Support: prior probability, it is an indication of how frequently the itemset appears in the dataset
Confidence: posterior probability, it is an indication of how often the rule has been found to be true
Lift: confidence/support, if lift > 1, items are said to be complements, significant related, and a simple chance. if lift < 1, items have a negative effect. if lift = 1, items are independent

2 Preparation

Environment

if(!require("pacman")) install.packages("pacman")
pacman::p_load(tidyverse, dplyr, ggplot2, ggsci, shinythemes, ggridges,
               viridis, arules, arulesViz, knitr, gridExtra, lubridate,
               grid)

theme = theme_bw() +
  theme(plot.title = element_text(face = "bold", size = 15),
        plot.subtitle = element_text(size = 10),
        axis.title = element_text(size = 10), 
        legend.position = "none")

Let us set up the environment.

Dataset

df = read.csv("DATA.csv")

df = df %>%
  mutate(Date = as.Date(Date, "%Y-%m-%d")) %>% 
  mutate(Time = hms(Time)) %>% 
  filter(Item != "NONE")

write.csv(df, "CLEAN.csv", row.names = F)

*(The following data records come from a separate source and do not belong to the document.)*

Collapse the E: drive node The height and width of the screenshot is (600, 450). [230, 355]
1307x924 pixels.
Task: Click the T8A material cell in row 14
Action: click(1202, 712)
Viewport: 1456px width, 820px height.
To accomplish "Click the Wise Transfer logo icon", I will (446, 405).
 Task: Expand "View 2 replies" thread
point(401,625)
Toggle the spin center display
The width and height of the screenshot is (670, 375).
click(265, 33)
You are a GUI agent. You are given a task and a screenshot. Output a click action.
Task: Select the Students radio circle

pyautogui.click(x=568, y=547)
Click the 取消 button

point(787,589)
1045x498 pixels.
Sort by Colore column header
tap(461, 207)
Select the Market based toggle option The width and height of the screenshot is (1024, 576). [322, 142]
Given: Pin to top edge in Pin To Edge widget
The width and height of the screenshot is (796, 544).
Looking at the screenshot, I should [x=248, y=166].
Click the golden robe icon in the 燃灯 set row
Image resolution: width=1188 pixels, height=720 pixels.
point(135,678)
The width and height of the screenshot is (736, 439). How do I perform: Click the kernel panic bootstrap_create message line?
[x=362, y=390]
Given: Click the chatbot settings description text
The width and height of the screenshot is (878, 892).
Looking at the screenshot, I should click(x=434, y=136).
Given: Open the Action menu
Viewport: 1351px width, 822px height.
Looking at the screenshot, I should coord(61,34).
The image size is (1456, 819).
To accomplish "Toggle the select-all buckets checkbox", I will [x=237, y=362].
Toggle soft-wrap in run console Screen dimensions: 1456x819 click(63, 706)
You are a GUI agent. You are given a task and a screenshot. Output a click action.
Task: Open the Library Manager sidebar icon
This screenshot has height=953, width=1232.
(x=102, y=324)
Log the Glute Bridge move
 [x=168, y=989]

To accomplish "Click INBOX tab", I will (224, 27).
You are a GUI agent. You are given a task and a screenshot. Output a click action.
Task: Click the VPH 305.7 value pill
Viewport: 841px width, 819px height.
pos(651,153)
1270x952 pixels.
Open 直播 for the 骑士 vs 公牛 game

We drop all none values in item. The dataset contains 20,507 observations and the following columns.

Date: the column includes date from 2016/10/30 to 2017/4/9
Time: the column tells the time of the transactions
Transaction: the column has the quantitative variable that allows us to differentiate the transactions
Item: the column is the categorical variable containing the products

Transformation

trans = read.transactions("CLEAN.csv",
                          format = "single",
                          cols = c(3, 4),
                          sep = ",",
                          rm.duplicates = T)
# trans
# summary(trans)

We are going to use a dataset containing 9,466 individual transactions and 95 unique items from a bakery to apply the algorithm and find combinations of products that are bought together. Most transactions are either 1 or 2 items. There are 3 people who apparently buy 10 items at one transaction.

3 Exploring Data Analysis

1) What is the best selling product?

Coffee is the best selling product, followed by bread and tea.

itemFrequencyPlot(trans,
                  topN = 15,
                  type = "absolute",
                  col = "#5CB85CFF",
                  x1ab = "Item Name",
                  ylab = "Count",
                  main = "Absolute Item Count Plot")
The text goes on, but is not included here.